Often the customs and rules that guide our interactions with others aren’t easy to understand for children with autism. Interpreting a social situation and appropriately responding can be very difficult for kids on the spectrum. 

As a spectrum disorder, children with autism can present various deficits in their social skills. 

Some kids may lack fundamental social skills meaning they’re can’t make eye contact or unable to answer and ask questions. 

Other children may possess the most basic social skills but still have areas of weakness, including being unable to interpret another person’s body language or a person’s tone of voice.

Even high-functioning autistic children have moments where they hurt others’ feelings unintentionally, act bizarrely, or ask inappropriate questions.

How ABA Therapy Improves Social Skills

One of the most effective ways to improve an autistic child’s social skills is through ABA therapy.  

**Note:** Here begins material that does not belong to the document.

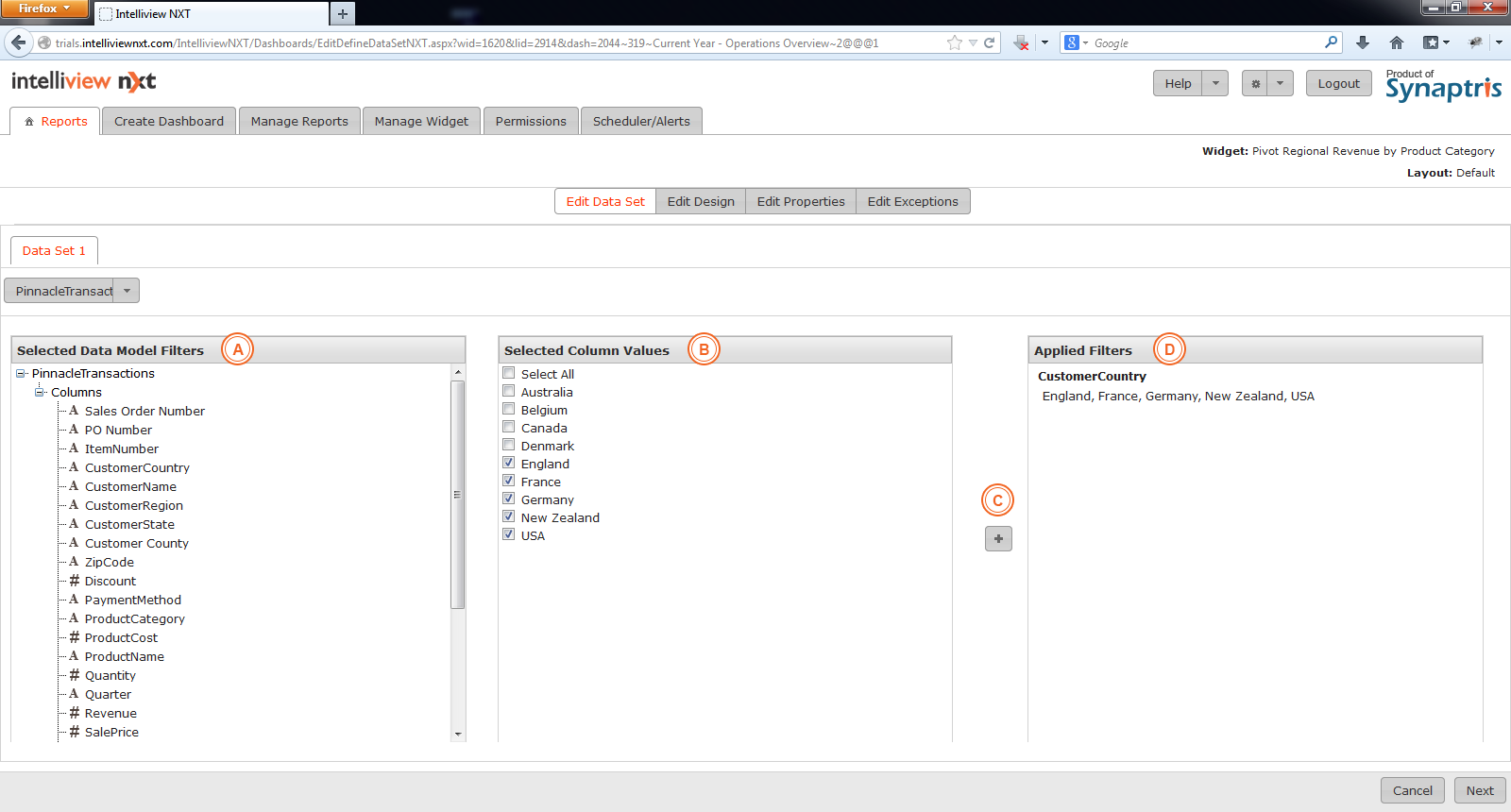Image resolution: width=1511 pixels, height=812 pixels.
Task: Uncheck the England checkbox
Action: 509,463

During ABA, therapists can incorporate social skills training to help the child strengthen and improve in the areas of difficulty. These kids learn about societal norms and expectations and where their deficiencies lie.

Two kids playing together

A few of the most common social skills taught to children during autism therapy include:

  • Taking turns
  • Interactive play with other children
  • Starting a conversation
  • Identifying emotions
  • Empathy
  • Following directions
  • Recognizing social cues
  • Making eye contact

These social skills can be taught using the following examples of types of social skills therapy.

 Parallel Play

When an autistic child plays near or alongside other kids, they engage in parallel play. This is first introduced through a therapist who plays alongside their young client. Once they are comfortable playing close to someone, the therapist begins to work on the child interacting with peers. Eventually, the child can approach a peer and ask them to share toys or play together.

Social Stories

Social stories are brief written stories with accompanying pictures that explain how to act in certain situations to a child on the spectrum.

For example, a child who cannot read social cues regarding their aggressive behavior may be given a social story that reads, “When I hit or scream at my friends, they don’t want to play with me. But they want to play when I keep my hands to myself and speak softly.”

A social story used in ABA therapy will detail a child’s social deficit (i.e., in the above example, it was unable to read social cues) and explain that choosing other behaviors results in a favorable social situation.

Pretend Playing

Pretend playing usually involves the child’s therapist and the child. Together they might engage in various games providing an opportunity for the child to learn about taking turns, losing gracefully (as opposed to throwing a temper tantrum), or being a good sportsperson and encouraging others.  

Heartlinks Is Here To Help

The variety of social skills therapies available today for autistic children are plentiful. 

Before deciding on the type of social skills therapy your autistic child might need, take the time to understand their social deficiencies and then choose the kind of social skills treatment that would be most effective in helping them.